Task prompt:
Switch "taskbar" to "dock" in the lines from the one containing "Screen dimensions: 840x560" through the end of the records, inclusive, and reproduce only those lines with everything else unchanged.
%%
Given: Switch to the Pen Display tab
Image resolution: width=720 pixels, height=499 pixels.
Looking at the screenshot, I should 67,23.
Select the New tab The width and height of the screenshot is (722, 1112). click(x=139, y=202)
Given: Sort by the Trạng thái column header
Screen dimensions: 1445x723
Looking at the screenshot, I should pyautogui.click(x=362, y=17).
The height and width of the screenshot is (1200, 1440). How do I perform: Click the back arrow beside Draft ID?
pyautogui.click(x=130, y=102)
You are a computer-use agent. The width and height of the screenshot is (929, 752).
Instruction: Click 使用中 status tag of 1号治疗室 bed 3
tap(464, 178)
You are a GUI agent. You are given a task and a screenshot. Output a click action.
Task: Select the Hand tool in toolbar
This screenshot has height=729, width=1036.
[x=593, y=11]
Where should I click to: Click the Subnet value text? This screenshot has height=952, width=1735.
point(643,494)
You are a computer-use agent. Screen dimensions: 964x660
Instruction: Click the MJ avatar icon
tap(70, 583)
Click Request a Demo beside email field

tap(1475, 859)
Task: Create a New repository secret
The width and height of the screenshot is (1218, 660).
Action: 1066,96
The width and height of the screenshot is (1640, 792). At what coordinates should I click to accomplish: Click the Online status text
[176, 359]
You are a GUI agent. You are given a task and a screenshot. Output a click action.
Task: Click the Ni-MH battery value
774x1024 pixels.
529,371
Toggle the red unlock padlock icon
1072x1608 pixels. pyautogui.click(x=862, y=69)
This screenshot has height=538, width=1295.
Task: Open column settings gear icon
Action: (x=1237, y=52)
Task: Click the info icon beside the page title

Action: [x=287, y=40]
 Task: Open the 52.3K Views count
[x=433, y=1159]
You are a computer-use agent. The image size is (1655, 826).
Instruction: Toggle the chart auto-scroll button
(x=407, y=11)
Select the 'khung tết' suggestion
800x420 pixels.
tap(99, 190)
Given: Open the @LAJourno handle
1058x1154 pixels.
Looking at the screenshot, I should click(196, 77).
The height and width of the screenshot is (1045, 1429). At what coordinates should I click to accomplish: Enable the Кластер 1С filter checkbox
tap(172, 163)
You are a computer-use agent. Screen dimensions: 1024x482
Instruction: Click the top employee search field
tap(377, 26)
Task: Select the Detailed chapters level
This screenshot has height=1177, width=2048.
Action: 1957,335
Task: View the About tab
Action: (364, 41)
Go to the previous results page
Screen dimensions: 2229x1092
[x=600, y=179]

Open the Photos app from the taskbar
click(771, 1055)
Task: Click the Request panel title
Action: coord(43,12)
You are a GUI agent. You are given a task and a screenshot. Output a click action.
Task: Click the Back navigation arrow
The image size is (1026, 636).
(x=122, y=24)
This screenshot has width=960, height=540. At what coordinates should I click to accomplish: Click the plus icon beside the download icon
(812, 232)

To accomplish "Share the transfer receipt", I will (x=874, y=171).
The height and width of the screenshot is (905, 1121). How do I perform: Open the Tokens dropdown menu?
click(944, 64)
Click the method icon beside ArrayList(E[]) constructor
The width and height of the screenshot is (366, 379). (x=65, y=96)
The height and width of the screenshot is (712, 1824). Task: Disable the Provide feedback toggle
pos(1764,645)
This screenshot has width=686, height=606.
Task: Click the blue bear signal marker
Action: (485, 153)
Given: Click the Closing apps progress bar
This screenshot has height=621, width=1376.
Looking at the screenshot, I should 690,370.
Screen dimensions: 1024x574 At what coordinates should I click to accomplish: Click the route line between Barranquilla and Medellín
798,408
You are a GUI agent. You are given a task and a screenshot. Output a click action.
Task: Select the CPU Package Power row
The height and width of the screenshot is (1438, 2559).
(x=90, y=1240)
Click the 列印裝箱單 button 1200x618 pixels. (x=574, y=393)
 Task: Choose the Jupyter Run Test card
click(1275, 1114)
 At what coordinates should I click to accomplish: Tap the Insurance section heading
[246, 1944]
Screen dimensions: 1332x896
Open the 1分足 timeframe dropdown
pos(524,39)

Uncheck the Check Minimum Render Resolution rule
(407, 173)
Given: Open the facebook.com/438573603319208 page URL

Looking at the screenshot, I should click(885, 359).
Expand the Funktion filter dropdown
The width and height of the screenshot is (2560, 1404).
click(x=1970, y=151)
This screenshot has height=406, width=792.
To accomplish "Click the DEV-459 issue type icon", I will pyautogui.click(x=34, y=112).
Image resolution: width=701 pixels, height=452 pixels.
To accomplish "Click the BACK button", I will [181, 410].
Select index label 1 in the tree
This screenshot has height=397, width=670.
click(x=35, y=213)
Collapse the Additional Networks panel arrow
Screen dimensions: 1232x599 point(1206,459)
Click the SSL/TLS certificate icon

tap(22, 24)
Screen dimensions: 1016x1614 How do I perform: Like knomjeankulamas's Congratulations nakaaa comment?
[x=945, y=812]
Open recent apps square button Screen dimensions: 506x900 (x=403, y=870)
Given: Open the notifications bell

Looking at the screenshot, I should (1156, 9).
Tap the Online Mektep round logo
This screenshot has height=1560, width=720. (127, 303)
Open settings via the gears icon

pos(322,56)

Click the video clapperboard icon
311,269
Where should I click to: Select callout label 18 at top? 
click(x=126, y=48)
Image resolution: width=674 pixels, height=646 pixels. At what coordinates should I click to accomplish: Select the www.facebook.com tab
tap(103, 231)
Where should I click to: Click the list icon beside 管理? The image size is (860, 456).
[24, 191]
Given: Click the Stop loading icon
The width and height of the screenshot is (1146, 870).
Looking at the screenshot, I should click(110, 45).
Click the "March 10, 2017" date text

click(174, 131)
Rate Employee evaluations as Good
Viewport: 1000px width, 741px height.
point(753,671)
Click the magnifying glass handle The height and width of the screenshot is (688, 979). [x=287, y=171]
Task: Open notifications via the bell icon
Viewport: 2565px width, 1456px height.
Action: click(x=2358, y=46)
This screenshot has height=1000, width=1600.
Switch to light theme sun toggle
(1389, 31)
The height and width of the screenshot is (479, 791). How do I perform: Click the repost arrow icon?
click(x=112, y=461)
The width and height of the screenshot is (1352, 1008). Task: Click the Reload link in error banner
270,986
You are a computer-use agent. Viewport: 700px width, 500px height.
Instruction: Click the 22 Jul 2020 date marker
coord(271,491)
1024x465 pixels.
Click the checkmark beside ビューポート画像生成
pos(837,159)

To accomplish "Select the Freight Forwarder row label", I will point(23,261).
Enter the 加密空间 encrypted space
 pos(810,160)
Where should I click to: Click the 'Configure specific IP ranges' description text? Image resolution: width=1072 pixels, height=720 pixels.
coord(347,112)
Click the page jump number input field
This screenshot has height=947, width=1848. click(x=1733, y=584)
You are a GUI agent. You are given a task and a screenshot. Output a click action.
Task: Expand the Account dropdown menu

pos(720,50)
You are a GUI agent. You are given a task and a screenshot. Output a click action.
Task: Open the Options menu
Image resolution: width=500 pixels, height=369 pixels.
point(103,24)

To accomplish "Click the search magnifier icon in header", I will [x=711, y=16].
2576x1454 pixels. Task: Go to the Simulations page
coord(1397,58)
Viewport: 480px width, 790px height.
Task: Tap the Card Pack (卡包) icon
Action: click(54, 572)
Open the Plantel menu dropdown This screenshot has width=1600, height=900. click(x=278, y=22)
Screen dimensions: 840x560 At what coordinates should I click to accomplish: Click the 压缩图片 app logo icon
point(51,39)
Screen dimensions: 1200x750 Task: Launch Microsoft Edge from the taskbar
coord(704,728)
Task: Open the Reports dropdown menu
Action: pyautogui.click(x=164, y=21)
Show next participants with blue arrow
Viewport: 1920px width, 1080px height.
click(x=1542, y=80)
%%
Response to this exercise:
Screen dimensions: 840x560 At what coordinates should I click to accomplish: Click the 压缩图片 app logo icon
point(51,39)
Screen dimensions: 1200x750 Task: Launch Microsoft Edge from the dock
coord(704,728)
Task: Open the Reports dropdown menu
Action: pyautogui.click(x=164, y=21)
Show next participants with blue arrow
Viewport: 1920px width, 1080px height.
click(x=1542, y=80)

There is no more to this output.